### [SOURCE RECORDS]
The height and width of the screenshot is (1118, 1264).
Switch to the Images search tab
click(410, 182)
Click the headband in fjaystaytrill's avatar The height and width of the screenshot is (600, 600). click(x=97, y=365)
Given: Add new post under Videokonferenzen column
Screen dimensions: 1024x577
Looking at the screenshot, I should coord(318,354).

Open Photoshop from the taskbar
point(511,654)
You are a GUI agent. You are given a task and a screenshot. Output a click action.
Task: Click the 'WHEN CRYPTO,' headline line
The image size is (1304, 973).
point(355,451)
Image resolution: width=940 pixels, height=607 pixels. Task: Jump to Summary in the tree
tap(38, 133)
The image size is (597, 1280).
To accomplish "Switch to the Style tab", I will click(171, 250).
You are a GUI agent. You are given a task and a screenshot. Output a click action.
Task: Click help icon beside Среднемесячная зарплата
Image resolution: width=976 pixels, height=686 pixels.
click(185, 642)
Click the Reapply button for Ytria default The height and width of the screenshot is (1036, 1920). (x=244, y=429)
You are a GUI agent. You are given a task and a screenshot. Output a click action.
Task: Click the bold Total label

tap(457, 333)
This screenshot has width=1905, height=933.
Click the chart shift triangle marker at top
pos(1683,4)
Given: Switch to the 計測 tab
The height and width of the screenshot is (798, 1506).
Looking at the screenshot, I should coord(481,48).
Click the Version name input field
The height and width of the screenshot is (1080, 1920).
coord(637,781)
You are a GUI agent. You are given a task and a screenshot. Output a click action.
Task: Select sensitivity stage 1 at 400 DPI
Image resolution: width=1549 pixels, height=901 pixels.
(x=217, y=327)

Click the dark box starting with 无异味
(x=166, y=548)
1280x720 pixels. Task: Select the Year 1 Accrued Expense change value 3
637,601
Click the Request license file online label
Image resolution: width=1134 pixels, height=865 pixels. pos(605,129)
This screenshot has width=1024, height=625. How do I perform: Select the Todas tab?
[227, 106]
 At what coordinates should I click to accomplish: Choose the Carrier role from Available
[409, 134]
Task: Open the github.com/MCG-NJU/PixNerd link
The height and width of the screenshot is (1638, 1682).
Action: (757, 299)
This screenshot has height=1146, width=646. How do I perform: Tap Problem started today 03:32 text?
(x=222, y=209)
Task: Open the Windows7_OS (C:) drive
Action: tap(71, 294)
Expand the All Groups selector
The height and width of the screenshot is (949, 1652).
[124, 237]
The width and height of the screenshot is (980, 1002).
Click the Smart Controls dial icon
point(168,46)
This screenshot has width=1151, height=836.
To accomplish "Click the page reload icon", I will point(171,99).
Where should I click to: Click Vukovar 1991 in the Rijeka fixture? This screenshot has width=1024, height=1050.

### [WHAT YOU NEED TO DO]
Note each line of the entries that has "will" in it, and copy those lines.

### [EXERCISE ANSWER]
To accomplish "Switch to the Style tab", I will click(171, 250).
To accomplish "Click the page reload icon", I will point(171,99).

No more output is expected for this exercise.